What you should do
Below are records; say how many of their lines include the word "each", giving nothing but the number.

Records from a data source:
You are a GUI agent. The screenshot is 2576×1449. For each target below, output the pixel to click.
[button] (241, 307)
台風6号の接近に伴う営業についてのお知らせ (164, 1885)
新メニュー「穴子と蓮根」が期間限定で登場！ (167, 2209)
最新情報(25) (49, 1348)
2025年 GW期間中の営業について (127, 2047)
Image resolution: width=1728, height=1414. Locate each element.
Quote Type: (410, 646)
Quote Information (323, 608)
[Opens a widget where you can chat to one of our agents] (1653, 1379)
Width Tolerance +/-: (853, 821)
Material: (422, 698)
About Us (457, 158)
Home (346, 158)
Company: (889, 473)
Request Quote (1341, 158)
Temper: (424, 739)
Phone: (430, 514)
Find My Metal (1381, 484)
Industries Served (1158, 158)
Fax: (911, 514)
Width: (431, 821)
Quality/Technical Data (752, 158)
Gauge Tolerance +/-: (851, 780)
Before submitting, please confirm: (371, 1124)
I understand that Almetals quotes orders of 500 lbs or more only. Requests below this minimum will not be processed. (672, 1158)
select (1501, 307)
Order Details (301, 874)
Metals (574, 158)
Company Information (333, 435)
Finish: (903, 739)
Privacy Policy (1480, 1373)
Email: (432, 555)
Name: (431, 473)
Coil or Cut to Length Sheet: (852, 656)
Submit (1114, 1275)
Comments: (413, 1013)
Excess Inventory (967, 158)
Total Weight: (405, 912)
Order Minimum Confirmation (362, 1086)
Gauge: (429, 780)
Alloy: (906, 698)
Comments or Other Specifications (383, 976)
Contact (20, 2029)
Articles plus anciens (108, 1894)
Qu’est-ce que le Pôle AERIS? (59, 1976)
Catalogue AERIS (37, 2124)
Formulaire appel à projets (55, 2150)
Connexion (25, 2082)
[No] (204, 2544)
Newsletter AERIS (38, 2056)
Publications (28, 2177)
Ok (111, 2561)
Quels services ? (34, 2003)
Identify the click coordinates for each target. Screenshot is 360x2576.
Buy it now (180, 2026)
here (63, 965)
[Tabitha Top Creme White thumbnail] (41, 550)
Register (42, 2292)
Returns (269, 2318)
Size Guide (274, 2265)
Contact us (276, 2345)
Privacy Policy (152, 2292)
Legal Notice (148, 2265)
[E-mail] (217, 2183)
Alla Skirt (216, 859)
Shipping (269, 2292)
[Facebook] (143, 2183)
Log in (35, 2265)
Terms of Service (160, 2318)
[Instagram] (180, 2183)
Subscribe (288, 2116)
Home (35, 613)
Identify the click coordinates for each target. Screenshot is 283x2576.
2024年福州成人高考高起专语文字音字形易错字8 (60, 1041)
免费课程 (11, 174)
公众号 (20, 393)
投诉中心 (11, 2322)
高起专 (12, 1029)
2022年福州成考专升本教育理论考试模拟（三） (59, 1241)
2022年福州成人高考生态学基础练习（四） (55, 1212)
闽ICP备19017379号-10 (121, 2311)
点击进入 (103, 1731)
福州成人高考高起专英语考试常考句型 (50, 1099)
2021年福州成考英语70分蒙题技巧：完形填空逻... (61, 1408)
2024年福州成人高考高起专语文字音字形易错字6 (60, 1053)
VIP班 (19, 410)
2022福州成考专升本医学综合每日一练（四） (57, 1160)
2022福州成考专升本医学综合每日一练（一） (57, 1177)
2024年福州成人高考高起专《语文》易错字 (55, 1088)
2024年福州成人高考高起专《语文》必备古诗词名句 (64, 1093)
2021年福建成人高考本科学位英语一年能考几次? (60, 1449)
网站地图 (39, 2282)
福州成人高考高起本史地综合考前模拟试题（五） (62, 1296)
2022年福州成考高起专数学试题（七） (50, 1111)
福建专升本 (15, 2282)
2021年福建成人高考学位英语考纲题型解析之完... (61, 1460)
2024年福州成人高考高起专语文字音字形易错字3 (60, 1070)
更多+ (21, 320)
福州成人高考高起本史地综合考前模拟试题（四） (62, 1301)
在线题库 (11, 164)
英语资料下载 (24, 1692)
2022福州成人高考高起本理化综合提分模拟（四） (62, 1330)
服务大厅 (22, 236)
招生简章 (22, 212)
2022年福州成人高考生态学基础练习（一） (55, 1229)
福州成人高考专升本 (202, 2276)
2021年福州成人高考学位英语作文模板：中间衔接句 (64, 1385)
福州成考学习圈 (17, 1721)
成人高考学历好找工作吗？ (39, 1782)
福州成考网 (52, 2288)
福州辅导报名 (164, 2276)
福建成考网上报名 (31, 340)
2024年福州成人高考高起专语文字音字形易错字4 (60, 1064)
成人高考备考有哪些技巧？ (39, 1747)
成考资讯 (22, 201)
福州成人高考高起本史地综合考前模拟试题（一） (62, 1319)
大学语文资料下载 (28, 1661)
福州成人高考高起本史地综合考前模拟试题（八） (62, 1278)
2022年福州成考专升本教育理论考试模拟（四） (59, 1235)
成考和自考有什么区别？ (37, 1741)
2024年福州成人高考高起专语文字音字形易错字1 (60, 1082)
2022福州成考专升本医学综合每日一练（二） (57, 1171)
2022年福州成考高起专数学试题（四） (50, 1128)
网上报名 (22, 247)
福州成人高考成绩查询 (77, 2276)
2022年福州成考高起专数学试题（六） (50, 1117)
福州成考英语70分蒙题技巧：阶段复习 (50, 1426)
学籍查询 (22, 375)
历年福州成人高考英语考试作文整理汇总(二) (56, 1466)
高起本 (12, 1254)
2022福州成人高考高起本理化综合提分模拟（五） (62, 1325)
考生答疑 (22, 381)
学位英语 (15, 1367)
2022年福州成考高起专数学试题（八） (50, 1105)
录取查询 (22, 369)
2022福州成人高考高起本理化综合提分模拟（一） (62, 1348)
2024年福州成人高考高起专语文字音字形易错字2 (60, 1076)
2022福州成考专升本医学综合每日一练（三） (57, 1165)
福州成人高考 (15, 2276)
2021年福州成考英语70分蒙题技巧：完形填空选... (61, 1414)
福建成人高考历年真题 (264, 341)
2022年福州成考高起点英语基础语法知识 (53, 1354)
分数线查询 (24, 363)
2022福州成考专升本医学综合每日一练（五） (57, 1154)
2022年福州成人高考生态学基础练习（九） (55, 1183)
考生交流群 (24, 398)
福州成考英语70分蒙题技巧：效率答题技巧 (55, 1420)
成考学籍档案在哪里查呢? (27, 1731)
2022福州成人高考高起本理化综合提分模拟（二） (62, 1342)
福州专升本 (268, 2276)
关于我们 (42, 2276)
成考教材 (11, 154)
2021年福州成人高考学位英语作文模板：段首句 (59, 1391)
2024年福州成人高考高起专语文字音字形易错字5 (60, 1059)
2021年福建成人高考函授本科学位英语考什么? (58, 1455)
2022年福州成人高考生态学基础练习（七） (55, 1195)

Answer to this problem
4